The major hole in Body of Lies is Russell Crowe. The Oscar winner cuts an original, somewhat quirky character, an arrogant almost bumbling bureacrat. Unfortunately, there isn't really much behind the quirks. There is no real arc to the character. Crowe's Ed Hoffman begins as an arrogant jerk and ends an arrogant jerk. He learns no lesson, gets no comeuppance, not even a sharp sock to the jaw that the character so richly deserves.

That is unlike DiCaprio's Ferris who begins as a cold blooded terrorist killer and humanizes throughout. When the dangerous game begins to unfold Ferris is careful, cautious and thoughtful where Hoffman is impetuous and self aggrandizing. My comparison here is not without reason as late in the film Scott reveals what may be his missing thesis. These two men represent the two poles of American foreign policy.

The stretch is exceedingly thin as Crowe is portrayed as a bumbler who acts without thought while DiCaprio is heroic because he is deliberative and patient. The point is as heavy handed in Scott's one scene to lay it out as it is unseen throughout most of the movie. The one scene seems a last minute desperate attempt to give the action of Body of Lies a purpose beyond its series of action. It plays simply as hamhanded and desperate.

There is great work in this movie from Mark Strong as the head of Jordan security apparatus. He and DiCaprio go head to head and the battle of wills, the melding of egos and mutual respect gives their scenes weight. Strong is a heavy presence but he like Crowe and DiCaprio suffers for not having something deeper driving him, something beyond plot requirements.

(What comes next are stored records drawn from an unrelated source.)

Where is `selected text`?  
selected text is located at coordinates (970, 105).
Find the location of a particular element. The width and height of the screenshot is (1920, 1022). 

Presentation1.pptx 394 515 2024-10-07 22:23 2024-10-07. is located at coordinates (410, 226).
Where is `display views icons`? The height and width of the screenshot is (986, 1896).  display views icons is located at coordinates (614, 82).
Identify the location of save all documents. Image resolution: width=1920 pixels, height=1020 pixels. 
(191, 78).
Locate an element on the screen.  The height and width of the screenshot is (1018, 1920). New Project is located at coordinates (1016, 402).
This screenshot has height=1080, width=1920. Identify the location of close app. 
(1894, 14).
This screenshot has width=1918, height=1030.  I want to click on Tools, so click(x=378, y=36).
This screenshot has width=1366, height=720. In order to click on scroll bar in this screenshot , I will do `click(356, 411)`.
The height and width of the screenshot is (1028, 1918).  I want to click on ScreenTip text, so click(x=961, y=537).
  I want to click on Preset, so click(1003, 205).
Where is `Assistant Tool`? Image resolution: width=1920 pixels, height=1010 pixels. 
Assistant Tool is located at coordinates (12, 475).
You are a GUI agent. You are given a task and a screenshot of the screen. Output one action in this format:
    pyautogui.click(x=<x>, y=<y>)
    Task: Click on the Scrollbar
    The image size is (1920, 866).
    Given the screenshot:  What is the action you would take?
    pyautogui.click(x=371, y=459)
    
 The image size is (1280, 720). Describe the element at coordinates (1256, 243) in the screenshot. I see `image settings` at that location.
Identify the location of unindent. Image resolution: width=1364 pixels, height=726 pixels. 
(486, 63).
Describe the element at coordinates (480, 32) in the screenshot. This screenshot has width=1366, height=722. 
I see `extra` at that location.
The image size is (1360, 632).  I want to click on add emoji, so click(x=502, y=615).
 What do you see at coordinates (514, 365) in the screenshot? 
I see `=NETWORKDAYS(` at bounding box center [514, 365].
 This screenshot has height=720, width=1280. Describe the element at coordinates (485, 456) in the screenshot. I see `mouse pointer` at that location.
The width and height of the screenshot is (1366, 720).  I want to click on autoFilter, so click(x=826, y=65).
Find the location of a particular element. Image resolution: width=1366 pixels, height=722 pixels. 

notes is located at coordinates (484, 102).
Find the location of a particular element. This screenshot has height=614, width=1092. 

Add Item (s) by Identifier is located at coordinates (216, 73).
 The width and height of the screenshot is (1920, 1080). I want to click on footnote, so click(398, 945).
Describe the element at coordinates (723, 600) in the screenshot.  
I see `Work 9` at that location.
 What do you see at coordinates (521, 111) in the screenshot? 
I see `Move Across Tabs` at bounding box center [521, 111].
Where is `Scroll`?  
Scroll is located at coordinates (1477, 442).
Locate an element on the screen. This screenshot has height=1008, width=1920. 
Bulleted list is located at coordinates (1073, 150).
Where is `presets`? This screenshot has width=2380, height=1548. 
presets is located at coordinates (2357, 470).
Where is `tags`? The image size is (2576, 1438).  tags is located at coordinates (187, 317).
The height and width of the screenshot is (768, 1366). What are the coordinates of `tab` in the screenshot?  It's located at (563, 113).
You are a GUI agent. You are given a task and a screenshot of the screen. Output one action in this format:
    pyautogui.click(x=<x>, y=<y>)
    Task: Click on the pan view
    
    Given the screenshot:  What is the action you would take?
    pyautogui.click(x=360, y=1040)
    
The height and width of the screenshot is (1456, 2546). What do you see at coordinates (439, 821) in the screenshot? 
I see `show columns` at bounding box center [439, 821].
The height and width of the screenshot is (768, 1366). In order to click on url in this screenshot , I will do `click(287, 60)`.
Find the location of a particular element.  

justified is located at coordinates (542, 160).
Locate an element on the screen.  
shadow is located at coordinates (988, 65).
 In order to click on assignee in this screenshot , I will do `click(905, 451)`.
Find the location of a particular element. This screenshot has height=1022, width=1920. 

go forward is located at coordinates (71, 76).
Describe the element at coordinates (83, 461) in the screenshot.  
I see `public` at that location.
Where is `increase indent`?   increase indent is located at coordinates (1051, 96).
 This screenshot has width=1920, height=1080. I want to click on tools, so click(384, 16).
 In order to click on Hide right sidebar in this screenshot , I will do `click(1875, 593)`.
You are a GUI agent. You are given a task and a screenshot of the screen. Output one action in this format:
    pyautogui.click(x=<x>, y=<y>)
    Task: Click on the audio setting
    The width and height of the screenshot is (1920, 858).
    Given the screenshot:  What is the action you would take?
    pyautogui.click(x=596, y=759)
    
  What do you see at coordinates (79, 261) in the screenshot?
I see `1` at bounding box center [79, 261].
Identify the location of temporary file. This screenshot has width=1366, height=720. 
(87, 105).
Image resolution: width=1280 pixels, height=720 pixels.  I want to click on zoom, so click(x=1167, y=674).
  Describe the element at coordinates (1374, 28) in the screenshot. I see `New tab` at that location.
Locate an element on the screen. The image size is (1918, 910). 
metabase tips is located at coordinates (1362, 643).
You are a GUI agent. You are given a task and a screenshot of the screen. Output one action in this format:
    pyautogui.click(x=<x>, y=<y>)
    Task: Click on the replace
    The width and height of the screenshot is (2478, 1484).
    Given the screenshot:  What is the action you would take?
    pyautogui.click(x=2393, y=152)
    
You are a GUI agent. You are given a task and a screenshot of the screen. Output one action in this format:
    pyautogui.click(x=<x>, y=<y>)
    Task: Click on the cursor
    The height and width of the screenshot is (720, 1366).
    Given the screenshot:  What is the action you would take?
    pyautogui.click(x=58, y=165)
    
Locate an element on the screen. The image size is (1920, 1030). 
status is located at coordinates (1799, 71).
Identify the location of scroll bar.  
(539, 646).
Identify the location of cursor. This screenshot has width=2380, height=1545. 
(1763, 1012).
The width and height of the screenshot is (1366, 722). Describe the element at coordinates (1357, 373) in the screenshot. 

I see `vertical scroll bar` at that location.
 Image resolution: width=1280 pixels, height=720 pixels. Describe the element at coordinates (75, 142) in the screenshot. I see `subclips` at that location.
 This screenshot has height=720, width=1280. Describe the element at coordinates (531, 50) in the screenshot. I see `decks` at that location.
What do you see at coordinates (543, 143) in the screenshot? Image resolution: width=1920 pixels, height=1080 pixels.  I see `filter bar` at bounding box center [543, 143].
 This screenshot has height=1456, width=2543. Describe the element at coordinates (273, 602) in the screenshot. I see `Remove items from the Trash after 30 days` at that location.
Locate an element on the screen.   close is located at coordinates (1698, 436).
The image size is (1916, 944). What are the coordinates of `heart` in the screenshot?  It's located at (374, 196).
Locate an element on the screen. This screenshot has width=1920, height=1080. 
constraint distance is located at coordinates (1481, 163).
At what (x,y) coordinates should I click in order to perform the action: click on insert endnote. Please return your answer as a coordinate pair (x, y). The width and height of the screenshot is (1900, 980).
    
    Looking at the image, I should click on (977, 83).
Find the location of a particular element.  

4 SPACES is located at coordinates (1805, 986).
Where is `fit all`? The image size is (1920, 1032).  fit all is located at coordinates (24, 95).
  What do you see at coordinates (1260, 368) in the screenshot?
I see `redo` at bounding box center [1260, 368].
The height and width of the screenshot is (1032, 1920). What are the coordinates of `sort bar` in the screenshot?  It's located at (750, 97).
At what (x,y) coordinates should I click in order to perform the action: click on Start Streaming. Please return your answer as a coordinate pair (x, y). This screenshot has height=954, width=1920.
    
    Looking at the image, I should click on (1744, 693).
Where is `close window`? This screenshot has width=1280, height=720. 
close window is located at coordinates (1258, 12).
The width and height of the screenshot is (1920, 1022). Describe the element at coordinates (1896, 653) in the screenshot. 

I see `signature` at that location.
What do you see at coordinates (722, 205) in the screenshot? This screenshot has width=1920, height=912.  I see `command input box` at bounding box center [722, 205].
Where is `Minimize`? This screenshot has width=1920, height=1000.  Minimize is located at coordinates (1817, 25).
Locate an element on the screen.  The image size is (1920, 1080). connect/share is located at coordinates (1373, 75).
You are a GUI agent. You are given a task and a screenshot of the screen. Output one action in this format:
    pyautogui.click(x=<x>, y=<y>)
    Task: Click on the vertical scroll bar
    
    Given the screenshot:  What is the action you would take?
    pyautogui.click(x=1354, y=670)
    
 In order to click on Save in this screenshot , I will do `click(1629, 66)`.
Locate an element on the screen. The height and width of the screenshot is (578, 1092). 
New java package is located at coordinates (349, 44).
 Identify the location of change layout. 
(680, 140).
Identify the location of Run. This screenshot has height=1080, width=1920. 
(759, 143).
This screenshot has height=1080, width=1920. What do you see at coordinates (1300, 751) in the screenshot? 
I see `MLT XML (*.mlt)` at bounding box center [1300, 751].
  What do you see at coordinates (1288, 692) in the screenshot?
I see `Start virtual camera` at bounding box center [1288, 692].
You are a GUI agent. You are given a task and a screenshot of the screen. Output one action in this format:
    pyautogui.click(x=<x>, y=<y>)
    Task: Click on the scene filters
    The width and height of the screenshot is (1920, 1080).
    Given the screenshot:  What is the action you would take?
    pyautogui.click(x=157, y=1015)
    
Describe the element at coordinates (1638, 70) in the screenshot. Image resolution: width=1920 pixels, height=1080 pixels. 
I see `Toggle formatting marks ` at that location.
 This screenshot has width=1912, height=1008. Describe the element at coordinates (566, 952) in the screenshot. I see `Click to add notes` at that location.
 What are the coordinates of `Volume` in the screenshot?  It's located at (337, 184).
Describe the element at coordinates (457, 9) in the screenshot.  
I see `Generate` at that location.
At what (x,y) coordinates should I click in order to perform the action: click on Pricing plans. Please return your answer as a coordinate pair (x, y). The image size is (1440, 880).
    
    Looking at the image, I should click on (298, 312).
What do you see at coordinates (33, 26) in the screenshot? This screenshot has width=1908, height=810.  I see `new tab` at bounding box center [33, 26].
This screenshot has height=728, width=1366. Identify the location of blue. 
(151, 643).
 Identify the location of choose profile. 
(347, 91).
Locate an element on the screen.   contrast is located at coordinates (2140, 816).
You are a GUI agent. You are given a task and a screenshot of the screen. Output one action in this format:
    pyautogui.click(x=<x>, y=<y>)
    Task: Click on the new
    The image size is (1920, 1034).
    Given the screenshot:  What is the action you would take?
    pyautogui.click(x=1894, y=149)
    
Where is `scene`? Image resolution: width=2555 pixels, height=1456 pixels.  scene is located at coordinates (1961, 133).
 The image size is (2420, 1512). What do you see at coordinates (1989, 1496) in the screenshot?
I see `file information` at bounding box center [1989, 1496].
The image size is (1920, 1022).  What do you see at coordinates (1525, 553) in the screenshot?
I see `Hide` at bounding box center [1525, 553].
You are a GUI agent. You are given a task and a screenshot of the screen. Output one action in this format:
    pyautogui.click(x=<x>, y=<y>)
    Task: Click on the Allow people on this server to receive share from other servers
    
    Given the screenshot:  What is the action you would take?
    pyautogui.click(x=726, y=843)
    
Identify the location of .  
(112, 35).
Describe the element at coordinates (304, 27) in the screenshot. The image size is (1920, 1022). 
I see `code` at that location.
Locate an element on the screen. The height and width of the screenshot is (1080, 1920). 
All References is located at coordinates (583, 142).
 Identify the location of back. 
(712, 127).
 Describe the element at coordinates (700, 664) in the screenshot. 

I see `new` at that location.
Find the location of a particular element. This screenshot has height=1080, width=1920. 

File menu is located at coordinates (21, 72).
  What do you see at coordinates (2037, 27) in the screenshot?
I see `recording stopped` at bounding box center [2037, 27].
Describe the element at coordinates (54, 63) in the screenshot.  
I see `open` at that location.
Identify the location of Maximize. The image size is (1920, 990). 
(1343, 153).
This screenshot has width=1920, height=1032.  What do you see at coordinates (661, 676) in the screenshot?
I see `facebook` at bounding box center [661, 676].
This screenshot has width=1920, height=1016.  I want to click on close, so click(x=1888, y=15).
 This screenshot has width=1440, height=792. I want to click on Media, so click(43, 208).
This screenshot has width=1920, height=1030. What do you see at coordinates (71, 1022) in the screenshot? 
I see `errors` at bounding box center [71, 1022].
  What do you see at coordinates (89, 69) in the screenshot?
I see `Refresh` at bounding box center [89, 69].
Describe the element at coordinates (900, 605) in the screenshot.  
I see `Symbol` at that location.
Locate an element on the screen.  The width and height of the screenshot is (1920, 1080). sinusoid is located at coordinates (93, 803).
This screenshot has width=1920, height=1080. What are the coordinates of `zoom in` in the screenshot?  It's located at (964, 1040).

There is too much good about Body of Lies to dismiss it. Scott is still a talented scenarist even with a thin story to tell. DiCaprio is an engaging hero and Crowe at the very least is charismatic, even on auto-pilot. Body of Lies has some tremendous action and spycraft and that is enough for me to recommend it for fans of big time action.

However, Body of Lies is a good movie that could have been, should have been great.